In many cases, not just one of the three terms, but two of the three terms did not form a good compound. However, one of the query items and the answer could still be taken as a seed for creating new queries. We developed this technique when observing the similarity of one query word and the answer word between the two sets of items in English and Italian. For example, in Bowden's set of queries, COTTAGE, SWISS, CAKE, answer CHEESE appears. In Salvi's set of queries, we encounter item CAPRA, SVIZZERO, BUCHI, answer FORMAGGIO. The second word of the query and the answer form a compound (SWISS CHEESE—FORMAGGIO SVIZZERO) which is common to the two queries. However, the two other queries in Italian translate roughly as goat cheese and cheese with holes. In Romanian we made the query: CAPRĂ (goat), TOPITĂ (melted), BURDUF (bellows), answer: BRÂNZĂ (cheese).

While creating new RAT items, we sometimes used one query word-answer word pair, or just a query word or an answer word as a seed. That is to say, we formed a completely new query using that seed word or compound, upon finding a word we considered would have suitable other compounds in Romanian. During query creation, we used an online Romanian dictionary¹ to check whether other compounds existed for a particular word, and whether some compounds where as usual as we thought them to be.

2.4. Initial Item Evaluation and Clean Up

After the steps above, a list of 198 RAT items was established. The authors and five Romanian student volunteers rated all the items on a 1–5 Likert scale (1 meant an excellent item), and made notes on items which did not seem suitable. Thus eight ratings were obtained for each of the 198 items. The top rated items where kept, and some weaker items improved based on suggestions from the various raters.
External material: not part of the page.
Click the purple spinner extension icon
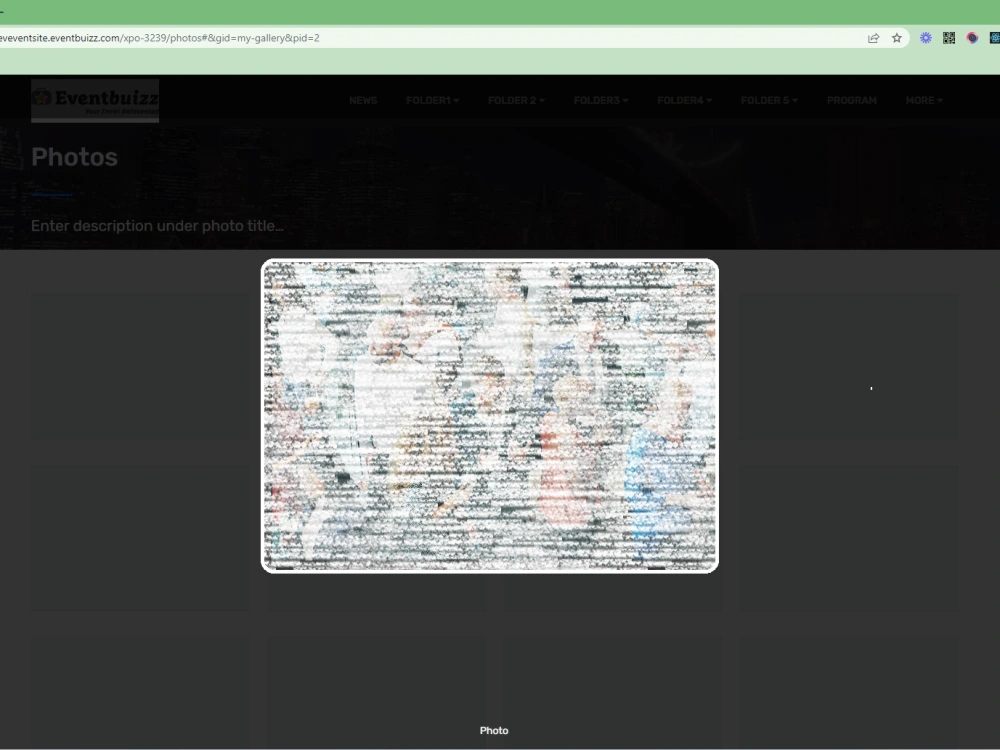Image resolution: width=1000 pixels, height=750 pixels. click(x=925, y=38)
The resulting set of items was then cleaned of query word repetitions. This was performed as not to bias participants to associate a particular query word with a particular compound, because of having encountered that query word earlier during the solving in a different potential compound. Where two queries both contained a particular query word, we kept the stronger rated query. After this process, a set of 111 RAT queries in Romanian was obtained.

3. Norming Queries

The 111 queries thus created where given to participants in order to evaluate and norm.

3.1. Method

Participants where invited to take part in the norming via the online platform CrowdFlower², a platform similar to Mechanical Turk. The call invited native level Romanian speakers alone, and restricted IP addresses of potential participants to Romania. Volunteer students from Babeş-Bolyai University, Cluj, Romania also participated. In accordance with local legislation, the study was exempt from an ethics committee approval because it only involved the gathering of normative data on a task that posed no danger to human participants. Participants approved to having their data used in anonymised form for scientific purposes as part of continuing the online data gathering process.

3.2. Participants

There were 63 participants (31 females, 32 males), aged between 18 and 70 years (3 under 20; 27 between 20 and 30 years; 19 between 30 and 40 years; 9 between 40 and 50 years; 4 between 50 and 60 years of age; and 1 between 60 and 70 years of age). With regard to their educational level, 9 of them graduated high-school, 11 were university students, 32 had a bachelor degree, 3 were graduate students, and 8 had a post graduate degree.

3.3. Procedure

Each participant first provided personal data and consent for the use of their anonymised data. The task was then explained, using two examples for which answer words were provided. These examples where:

- Example query 1: BOABE (Grains), BĂTUTĂ (Mashed),VERDE (Green). Answer: FASOLE (Beans);

- Example query 2: PĂR (Hair), HAINE (Clothes), PANTOFI (Shoes). Answer: PERIE (Brush).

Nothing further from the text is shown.